- **Exercices à traiter**
1. D'après le texte, de quelle année datent les directives européennes mentionnées ?
2. Extrayez du texte le passage qui commence par « Dans les problèmes » et se termine par « faire extraordinairement attention. ».

- **Extrait du texte**
**********
LES GARANTIES À APPORTER AU SYSTÈME

M. François BERNARD - Merci Monsieur le Président, vous ne regretterez pas de me donner la parole parce que je vais être très bref. Comme je ne peux pas parler au nom de la CNIL qui n'examinera le projet que cet après-midi, je ferai des réflexions un peu personnelles.

Je voudrais réagir très rapidement sur l'avant-projet de loi. Ceux qui l'ont vu à la CNIL n'ont pu en voir que quelques articles qui intéressent le problème de la loi de 1978 sur l'informatique, les fichiers et la liberté que nous sommes chargés de faire respecter, c'est le dossier médical personnel.

A ce sujet, je voudrais dire deux ou trois choses seulement.

Si nous savons bien que le législateur est souverain et que nous reconnaissons respectueusement sa souveraineté, je dirai qu'il doit être prudent dans cette affaire. Il y a tout de même d'abord les prescriptions d'ordre constitutionnel, le préambule de la Constitution qui est le droit à la santé pour tous, il ne faut donc pas le restreindre d'une façon indirecte.

Il y a une législation européenne, les directives de 1995.

Il y a une cohérence des textes et notamment la loi de 2002 qui pose un certain nombre de principes.

Il y a - je ne parlerai pas des nombreux avis de la CNIL - même une décision du Conseil d'Etat de 1998 qui annulait l'arrêté qui validait une convention nationale avec les médecins généralistes. Il l'a annulée malgré la délégation très large donnée au gouvernement - c'était par voie d'ordonnances, mais c'est pareil pour la loi - parce que cette convention ne respectait pas les principes généraux du droit.

Autrement dit, attention, il y a des problèmes d'ordre constitutionnels et de cohérence de texte.

Dans les problèmes qui apparaissent au premier abord, il y a ceux qui pourront sans doute trouver une solution assez facilement, le Ministre l'a dit.

Il s'agit - et tous les textes auxquels il est fait référence le disent - du respect de la vie privée dans ce qu'elle a de plus intime et, avec cette diffusion de données médicales personnelles, nous devons faire extraordinairement attention.

Les problèmes qui seront facilement résolus - je le pense après ce qu'a dit le Ministre -, c'est d'assurer la sécurité maximum des systèmes qui seront envisagés.
**********
- **Section des données**

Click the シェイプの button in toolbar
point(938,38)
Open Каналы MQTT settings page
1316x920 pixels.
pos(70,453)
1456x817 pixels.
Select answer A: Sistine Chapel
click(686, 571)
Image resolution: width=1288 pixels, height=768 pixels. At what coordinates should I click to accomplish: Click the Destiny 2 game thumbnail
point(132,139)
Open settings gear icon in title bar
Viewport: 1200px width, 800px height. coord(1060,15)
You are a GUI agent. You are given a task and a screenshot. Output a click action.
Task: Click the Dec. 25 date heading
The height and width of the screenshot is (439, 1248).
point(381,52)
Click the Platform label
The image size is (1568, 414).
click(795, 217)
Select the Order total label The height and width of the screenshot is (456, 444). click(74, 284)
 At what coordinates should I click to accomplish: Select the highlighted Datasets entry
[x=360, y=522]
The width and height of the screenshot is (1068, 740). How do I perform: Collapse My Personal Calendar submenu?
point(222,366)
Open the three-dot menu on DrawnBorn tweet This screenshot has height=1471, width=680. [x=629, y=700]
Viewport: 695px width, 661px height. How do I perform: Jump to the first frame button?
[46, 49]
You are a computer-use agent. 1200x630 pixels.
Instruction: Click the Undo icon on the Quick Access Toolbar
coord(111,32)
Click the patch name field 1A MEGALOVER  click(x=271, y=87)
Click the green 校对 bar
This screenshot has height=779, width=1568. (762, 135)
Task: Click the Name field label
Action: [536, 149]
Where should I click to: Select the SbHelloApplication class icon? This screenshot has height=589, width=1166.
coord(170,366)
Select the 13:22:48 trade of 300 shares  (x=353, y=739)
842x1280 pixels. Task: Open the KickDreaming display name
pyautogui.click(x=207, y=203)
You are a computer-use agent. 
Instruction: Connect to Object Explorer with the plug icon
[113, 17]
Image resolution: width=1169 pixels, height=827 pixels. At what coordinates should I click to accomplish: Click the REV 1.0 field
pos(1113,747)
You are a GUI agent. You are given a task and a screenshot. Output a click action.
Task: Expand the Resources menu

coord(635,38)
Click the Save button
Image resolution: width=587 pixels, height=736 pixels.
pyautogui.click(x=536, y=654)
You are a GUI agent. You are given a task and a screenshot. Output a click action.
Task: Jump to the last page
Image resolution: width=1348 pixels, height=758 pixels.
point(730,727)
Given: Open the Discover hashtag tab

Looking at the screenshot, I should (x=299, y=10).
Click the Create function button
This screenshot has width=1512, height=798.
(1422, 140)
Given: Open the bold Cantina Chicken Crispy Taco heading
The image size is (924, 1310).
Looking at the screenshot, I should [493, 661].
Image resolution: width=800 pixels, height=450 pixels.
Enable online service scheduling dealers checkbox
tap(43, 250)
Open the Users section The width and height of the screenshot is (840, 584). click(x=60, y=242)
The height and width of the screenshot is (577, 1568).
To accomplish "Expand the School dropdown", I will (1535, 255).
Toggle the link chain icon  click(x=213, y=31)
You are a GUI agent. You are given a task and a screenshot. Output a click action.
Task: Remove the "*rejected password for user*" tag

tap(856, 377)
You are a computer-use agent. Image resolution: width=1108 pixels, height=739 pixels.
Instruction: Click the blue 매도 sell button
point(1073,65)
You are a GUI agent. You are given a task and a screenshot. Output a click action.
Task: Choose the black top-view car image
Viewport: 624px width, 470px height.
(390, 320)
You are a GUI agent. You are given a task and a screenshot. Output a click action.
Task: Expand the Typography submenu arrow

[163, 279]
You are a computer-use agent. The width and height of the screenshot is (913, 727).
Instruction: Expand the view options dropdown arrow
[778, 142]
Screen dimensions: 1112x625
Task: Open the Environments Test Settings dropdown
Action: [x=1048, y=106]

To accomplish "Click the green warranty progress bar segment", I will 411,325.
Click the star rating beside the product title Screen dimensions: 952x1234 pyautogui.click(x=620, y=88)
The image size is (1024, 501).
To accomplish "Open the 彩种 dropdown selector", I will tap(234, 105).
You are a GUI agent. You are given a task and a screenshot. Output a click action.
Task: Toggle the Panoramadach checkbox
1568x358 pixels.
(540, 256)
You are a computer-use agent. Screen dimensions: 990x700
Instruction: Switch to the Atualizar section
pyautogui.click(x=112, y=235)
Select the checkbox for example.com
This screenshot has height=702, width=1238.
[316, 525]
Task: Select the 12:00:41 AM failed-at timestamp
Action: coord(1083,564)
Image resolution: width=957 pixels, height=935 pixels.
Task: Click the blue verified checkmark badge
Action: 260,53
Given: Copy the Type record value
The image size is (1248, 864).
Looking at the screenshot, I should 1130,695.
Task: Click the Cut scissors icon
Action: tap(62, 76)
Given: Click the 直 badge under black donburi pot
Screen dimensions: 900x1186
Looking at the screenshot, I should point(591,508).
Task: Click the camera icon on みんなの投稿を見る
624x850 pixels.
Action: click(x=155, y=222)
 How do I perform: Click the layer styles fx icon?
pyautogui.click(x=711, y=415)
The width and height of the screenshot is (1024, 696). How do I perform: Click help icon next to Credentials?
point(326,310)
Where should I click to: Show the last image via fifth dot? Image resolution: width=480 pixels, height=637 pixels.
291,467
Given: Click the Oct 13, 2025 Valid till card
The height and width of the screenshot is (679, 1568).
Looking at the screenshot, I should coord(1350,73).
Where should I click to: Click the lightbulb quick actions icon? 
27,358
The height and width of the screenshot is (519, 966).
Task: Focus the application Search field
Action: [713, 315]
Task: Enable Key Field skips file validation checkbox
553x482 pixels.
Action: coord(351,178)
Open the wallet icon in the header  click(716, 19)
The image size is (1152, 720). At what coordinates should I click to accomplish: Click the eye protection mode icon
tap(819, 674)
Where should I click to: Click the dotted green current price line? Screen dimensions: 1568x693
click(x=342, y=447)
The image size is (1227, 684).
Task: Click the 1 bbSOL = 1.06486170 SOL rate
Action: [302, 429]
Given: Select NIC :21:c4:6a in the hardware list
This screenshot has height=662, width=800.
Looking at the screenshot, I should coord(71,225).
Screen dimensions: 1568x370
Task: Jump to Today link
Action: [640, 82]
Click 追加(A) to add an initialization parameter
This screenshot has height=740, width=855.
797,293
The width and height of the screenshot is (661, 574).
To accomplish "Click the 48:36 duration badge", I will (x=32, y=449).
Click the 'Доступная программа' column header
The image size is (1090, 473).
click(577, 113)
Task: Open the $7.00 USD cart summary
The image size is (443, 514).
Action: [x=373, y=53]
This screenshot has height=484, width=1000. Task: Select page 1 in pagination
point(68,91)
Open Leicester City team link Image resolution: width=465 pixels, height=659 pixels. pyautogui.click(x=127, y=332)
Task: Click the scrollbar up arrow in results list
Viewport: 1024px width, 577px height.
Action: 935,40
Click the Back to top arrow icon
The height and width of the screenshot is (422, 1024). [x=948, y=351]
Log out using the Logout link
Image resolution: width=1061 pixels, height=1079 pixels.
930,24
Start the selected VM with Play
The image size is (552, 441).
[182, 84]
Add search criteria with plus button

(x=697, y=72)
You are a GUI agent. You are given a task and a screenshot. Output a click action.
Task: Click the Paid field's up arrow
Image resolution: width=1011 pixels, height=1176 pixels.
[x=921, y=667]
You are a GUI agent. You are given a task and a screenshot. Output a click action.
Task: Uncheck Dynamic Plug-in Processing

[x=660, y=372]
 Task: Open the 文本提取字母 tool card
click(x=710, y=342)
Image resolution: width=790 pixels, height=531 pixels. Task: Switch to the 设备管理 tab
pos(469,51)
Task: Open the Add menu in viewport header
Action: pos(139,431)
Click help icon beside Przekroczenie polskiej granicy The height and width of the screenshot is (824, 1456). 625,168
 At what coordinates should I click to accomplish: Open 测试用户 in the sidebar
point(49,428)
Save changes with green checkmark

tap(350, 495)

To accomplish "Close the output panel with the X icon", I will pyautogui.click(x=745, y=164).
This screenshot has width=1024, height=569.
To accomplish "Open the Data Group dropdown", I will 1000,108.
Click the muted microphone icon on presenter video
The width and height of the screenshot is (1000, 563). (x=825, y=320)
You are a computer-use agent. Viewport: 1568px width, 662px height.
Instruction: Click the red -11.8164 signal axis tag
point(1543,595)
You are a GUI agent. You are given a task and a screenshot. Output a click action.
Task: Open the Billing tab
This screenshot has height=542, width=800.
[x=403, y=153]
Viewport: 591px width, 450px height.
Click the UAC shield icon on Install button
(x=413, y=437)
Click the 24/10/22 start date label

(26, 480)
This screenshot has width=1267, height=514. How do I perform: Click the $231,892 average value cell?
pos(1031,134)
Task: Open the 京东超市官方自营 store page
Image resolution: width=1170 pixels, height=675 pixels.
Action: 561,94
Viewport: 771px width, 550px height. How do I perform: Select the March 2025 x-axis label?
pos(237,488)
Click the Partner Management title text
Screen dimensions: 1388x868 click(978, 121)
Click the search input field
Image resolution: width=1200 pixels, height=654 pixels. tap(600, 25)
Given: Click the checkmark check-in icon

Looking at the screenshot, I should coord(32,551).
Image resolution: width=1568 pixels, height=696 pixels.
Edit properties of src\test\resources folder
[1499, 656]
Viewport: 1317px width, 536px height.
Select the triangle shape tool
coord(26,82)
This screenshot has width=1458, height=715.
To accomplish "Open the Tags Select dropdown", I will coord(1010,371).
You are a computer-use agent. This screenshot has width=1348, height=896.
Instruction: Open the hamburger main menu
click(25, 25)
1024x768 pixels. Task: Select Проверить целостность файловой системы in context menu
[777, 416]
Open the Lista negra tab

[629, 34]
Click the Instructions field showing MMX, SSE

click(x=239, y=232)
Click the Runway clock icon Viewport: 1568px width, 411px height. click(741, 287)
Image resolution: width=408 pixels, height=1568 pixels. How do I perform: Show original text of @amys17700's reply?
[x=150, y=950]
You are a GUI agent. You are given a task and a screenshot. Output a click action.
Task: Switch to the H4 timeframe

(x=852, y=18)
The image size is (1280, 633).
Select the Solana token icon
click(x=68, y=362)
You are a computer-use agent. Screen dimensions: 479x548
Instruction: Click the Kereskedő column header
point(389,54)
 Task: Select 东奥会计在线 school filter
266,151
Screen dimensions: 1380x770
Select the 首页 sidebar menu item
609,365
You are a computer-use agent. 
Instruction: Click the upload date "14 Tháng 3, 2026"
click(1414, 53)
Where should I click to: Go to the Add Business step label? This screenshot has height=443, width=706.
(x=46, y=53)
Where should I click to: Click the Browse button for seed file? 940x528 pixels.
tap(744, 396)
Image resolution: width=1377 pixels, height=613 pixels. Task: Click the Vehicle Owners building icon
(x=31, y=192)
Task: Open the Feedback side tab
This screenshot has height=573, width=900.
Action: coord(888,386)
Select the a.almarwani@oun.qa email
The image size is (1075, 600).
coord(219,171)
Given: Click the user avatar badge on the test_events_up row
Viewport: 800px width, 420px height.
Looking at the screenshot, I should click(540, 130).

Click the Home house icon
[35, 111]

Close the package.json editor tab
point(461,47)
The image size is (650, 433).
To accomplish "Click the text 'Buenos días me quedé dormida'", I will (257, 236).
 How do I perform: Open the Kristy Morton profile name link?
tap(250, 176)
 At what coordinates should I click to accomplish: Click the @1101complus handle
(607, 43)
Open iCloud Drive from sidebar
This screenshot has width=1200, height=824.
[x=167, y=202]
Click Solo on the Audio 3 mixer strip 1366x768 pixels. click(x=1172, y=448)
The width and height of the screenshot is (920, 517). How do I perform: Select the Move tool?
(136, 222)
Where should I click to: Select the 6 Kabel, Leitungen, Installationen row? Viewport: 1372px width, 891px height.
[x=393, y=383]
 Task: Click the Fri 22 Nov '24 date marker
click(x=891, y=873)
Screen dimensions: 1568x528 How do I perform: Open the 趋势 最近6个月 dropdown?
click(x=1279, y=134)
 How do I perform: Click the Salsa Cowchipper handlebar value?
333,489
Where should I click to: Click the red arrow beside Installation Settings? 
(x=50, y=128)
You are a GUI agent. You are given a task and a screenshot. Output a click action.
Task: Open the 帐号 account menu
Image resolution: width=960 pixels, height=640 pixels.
**********
- **Réponses**
1. Elles datent de 1995.

2.
Dans les problèmes qui apparaissent au premier abord, il y a ceux qui pourront sans doute trouver une solution assez facilement, le Ministre l'a dit.

Il s'agit - et tous les textes auxquels il est fait référence le disent - du respect de la vie privée dans ce qu'elle a de plus intime et, avec cette diffusion de données médicales personnelles, nous devons faire extraordinairement attention.